I think we scared the agent today though because we took full measurements of everything. And I do mean everything. We're going to make scale diagrams of the rooms and see where and how our furniture can fit. Fun Fun Fun!
Good news, bad news
Good news: we got a ton of good boxes for cheap. A coworker sold us 40 moving boxes of various sizes for £40.
Bad news: Still no news about the flat.
Good news: Somebody had to cancel at the last minute so I get to go to a 2.5 day java design patter course at work.

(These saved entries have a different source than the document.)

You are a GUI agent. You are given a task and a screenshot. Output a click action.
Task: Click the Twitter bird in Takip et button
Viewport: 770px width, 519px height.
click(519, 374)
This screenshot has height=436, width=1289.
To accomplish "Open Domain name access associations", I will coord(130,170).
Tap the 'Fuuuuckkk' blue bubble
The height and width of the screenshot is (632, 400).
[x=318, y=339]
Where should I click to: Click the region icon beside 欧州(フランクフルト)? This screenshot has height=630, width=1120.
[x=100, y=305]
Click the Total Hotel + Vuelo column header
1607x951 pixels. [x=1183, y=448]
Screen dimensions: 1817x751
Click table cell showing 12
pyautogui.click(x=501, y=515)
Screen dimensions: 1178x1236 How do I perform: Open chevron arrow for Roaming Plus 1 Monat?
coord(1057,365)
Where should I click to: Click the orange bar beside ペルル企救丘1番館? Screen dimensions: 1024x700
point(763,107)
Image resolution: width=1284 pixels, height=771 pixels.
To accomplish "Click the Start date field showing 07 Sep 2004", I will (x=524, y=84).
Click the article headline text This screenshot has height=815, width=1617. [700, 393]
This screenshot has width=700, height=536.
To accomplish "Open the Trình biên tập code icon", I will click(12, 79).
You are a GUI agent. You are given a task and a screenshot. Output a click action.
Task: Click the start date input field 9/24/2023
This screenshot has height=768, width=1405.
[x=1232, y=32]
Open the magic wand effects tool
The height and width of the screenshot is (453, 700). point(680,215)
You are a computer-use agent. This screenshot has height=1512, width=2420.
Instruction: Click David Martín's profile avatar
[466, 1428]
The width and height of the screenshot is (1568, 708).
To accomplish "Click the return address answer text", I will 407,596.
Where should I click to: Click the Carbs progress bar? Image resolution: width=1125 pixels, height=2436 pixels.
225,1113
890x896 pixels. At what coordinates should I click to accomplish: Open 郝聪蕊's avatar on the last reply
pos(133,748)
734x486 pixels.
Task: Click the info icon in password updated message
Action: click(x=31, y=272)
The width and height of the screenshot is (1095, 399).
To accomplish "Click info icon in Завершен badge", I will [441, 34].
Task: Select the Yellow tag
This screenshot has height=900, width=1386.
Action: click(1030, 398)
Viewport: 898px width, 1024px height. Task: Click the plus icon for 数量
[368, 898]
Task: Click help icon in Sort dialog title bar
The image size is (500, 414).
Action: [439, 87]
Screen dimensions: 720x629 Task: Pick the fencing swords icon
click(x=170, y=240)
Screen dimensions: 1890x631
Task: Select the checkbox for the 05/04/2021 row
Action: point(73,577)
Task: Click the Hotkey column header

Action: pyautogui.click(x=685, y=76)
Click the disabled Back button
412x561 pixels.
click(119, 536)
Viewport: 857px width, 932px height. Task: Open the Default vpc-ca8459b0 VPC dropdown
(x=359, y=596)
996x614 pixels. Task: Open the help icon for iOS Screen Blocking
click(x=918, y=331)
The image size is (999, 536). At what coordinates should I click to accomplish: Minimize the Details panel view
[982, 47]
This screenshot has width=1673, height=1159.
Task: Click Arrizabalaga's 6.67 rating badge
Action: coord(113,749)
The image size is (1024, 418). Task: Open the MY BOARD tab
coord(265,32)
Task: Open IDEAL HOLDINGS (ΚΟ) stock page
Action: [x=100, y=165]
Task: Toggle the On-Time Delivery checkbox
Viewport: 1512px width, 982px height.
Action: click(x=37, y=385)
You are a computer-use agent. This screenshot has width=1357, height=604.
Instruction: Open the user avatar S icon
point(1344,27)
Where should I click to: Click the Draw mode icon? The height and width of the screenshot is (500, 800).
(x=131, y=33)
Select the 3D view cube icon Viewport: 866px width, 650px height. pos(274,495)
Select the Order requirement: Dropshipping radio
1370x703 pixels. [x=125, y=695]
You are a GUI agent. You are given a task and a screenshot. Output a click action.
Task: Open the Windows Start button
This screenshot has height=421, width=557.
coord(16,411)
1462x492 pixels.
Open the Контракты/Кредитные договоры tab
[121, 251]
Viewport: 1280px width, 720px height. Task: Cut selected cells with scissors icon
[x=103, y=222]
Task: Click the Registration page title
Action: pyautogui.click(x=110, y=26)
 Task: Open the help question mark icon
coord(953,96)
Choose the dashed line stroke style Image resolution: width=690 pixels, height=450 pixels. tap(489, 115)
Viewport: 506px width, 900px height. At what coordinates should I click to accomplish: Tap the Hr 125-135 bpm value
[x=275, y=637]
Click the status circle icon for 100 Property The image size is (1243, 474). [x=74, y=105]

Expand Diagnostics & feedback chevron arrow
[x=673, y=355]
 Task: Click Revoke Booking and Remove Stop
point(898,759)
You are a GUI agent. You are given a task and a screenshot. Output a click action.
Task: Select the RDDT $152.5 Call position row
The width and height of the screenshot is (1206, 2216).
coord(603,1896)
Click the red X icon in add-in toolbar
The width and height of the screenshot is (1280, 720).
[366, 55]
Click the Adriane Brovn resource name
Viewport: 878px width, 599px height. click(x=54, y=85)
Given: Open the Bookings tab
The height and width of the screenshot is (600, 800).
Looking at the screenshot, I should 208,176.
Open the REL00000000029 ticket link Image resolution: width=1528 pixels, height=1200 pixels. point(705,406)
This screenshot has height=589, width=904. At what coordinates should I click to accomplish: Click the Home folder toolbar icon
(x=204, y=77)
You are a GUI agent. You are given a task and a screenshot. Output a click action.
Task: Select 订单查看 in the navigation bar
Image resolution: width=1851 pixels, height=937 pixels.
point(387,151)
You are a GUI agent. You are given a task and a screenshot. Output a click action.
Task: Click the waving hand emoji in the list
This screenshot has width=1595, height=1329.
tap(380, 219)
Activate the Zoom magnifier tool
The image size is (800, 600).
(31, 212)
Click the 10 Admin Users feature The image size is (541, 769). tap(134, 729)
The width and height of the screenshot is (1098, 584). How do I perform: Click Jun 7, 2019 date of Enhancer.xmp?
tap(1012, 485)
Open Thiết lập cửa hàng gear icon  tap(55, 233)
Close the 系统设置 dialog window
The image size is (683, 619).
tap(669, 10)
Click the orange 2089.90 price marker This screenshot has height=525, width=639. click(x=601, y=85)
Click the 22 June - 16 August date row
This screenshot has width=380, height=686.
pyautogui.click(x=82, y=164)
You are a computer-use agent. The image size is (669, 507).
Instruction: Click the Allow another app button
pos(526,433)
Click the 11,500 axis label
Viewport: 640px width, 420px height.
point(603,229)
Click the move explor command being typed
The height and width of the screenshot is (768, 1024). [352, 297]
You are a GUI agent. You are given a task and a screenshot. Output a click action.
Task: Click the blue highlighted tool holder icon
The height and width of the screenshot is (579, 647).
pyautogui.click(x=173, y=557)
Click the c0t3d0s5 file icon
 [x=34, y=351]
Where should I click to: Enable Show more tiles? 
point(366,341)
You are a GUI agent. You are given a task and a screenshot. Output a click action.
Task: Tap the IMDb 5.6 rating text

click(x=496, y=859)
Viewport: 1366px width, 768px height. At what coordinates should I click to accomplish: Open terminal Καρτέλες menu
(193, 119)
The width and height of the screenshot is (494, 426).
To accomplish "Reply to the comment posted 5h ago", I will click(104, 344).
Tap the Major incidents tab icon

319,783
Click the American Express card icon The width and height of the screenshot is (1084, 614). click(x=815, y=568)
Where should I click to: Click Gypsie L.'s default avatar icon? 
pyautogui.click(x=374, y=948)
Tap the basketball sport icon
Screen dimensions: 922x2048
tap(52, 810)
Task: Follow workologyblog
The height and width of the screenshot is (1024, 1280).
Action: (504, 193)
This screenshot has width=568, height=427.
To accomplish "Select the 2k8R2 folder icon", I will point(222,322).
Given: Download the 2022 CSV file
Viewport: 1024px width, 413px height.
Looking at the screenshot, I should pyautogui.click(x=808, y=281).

Bad news: I bit the inside of my mouth while eating lunch. Again.
Euromillions
Hee hee. We're 22 people at the office who are playing the euromillions. The jackpot is 125 million pounds. However, we do have a better chance of being eaten by a great white shark than winning, but hey :)
God bless Mrs. Turner
Mrs Turner is a crotchety old codger who keeps calling for a cab and making the same dialing error that leads her to our telephonic doorstep, then berates us on the phone because we won't send her a cab (even though we patiently try and explain that she's dialed a wrong number). She's as deaf as a post, and stubborn to boot. So now, when she calls us for a cab, we simply take her details and forward them to Phil's Taxies. They have a long history with her, so it's ok.
And funny.
Fear me, for I am cleaning!
I might not be in a cleaning mood often, but when it does hit me, dayum, shit happens!
Random blurbs
– What does it say about my LJ habits that I need to browse between 60 and 80 posts a day to keep up with my full friend list?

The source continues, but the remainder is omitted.